--- Your objective ---
In the data, find each line where the word "price" appears and list that line.

Items from a dataset:
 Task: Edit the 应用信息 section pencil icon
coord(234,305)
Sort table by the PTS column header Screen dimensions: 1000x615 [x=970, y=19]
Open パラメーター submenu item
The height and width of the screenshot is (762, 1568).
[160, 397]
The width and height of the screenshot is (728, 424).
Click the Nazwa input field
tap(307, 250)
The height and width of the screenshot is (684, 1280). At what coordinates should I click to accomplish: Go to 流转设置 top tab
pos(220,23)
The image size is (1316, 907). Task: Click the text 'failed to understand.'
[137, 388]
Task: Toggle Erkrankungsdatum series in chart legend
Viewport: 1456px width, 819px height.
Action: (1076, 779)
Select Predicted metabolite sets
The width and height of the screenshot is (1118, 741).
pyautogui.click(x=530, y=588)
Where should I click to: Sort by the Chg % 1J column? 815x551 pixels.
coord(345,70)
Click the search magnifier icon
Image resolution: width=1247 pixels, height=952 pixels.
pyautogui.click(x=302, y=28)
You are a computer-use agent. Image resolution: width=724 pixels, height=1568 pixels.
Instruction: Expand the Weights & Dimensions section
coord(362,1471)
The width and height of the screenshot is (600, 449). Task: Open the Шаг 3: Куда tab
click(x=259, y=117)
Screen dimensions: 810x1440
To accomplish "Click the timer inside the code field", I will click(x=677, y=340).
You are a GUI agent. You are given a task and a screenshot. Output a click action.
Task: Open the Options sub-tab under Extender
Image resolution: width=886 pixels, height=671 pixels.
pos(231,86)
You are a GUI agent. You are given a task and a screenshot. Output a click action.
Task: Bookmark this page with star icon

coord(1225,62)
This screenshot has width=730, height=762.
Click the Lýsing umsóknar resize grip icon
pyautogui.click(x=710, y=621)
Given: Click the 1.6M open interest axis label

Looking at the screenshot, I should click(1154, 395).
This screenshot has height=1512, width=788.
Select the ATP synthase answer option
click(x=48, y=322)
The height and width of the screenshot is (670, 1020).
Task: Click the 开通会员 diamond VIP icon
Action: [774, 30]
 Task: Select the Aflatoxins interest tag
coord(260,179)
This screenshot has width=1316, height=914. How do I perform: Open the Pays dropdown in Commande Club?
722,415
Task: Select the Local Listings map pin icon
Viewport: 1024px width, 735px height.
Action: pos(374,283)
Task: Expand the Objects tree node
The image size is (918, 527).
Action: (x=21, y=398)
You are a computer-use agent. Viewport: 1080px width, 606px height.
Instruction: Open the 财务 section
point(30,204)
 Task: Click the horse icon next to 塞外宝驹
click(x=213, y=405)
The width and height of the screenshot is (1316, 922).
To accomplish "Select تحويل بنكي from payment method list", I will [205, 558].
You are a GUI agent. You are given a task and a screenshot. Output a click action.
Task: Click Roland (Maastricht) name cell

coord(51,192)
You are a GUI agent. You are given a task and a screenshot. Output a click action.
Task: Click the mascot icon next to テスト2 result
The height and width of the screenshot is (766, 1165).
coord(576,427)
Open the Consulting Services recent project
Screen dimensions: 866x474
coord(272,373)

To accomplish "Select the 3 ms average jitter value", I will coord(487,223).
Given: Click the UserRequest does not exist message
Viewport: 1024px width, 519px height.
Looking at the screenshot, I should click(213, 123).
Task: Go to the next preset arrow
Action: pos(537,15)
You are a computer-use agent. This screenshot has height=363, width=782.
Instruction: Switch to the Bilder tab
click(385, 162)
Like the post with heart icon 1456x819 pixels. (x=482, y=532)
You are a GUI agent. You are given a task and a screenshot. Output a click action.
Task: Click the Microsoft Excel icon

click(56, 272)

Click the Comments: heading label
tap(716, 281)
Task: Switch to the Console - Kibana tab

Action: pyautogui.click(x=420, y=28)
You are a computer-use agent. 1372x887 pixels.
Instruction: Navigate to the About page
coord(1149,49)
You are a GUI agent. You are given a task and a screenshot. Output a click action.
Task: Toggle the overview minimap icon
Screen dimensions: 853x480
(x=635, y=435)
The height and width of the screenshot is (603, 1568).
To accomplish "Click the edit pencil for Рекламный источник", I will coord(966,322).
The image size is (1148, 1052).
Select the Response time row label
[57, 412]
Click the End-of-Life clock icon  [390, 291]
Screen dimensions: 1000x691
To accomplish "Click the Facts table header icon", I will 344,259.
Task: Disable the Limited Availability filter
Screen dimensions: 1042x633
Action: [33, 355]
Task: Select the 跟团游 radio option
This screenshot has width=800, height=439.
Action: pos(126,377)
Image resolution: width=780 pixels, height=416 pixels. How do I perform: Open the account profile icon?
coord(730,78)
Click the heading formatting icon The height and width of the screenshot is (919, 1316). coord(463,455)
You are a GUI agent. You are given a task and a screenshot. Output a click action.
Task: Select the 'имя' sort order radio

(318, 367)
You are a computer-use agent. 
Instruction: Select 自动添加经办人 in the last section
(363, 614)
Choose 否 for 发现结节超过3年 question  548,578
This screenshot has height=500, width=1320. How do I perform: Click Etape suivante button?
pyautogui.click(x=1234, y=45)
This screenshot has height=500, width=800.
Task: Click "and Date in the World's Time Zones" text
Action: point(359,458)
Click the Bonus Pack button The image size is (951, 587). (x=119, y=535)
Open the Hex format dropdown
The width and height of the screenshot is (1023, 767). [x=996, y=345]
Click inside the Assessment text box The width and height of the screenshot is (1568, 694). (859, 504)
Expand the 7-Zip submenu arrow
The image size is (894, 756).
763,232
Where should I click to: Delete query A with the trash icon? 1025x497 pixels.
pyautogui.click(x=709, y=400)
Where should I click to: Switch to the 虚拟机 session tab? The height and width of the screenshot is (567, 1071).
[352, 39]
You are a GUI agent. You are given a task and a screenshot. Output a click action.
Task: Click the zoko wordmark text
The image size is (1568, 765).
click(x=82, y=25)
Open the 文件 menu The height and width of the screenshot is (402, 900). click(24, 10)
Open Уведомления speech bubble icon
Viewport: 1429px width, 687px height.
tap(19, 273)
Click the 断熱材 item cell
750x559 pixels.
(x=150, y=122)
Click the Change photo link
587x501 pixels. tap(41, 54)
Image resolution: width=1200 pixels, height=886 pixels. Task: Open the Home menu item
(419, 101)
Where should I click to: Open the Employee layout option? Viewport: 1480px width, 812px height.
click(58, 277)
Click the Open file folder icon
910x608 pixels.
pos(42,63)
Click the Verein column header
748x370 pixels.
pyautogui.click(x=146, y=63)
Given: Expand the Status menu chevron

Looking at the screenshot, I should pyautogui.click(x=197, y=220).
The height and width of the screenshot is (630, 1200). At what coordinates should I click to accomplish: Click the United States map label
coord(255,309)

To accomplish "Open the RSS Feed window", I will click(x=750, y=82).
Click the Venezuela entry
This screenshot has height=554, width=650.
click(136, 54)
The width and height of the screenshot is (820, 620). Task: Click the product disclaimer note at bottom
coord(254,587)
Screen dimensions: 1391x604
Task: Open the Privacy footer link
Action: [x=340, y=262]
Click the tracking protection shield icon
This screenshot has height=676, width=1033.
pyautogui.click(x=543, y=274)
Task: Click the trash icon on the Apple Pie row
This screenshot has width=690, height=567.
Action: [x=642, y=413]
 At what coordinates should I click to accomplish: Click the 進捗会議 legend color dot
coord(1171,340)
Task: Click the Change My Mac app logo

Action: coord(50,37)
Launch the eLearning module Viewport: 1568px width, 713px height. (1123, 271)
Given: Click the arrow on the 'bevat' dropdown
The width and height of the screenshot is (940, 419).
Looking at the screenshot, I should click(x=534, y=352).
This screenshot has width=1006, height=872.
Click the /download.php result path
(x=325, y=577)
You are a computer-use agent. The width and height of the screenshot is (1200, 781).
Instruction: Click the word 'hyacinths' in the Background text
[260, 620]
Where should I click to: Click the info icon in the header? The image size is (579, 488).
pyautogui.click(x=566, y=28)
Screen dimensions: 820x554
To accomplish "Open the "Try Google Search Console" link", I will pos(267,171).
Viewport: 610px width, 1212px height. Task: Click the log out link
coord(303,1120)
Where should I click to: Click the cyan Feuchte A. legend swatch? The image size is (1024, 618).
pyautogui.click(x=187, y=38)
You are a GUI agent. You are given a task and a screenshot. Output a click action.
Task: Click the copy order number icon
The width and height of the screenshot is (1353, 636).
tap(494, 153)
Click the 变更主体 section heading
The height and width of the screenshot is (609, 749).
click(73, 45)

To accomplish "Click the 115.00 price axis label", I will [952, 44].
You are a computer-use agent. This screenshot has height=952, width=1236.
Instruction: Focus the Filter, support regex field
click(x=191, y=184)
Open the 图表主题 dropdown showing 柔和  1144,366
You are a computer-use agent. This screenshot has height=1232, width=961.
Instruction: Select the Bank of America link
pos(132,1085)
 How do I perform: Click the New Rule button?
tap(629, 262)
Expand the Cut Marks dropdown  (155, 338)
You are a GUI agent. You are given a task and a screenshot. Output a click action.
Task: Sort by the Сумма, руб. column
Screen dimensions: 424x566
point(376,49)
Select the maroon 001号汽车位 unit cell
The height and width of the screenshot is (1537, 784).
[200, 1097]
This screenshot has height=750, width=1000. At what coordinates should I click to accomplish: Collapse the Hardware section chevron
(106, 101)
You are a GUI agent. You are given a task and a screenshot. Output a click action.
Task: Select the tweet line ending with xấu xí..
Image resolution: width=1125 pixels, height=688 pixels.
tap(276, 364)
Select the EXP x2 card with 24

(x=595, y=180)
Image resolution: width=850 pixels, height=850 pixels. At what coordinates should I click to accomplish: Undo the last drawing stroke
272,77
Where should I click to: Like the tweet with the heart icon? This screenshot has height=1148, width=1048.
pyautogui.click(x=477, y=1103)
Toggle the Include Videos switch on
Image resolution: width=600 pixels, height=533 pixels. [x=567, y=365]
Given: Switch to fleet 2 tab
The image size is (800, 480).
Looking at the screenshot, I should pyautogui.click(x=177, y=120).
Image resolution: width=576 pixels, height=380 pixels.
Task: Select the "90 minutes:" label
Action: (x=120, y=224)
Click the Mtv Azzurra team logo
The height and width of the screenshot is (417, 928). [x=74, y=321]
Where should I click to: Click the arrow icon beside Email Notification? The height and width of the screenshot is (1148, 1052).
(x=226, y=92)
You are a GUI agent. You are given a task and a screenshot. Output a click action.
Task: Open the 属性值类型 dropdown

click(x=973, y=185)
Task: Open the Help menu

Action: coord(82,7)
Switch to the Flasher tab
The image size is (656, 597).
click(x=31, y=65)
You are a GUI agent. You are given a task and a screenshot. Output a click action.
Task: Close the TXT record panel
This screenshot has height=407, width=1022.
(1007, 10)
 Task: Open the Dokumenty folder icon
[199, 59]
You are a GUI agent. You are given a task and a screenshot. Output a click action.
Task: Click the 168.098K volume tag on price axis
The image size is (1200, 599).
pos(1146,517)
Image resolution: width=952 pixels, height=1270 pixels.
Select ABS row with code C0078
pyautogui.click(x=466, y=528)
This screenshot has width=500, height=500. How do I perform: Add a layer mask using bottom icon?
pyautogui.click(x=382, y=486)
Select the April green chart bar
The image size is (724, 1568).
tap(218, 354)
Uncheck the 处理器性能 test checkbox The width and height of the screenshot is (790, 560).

--- Result of this task ---
To accomplish "Click the 115.00 price axis label", I will [952, 44].
Task: Click the 168.098K volume tag on price axis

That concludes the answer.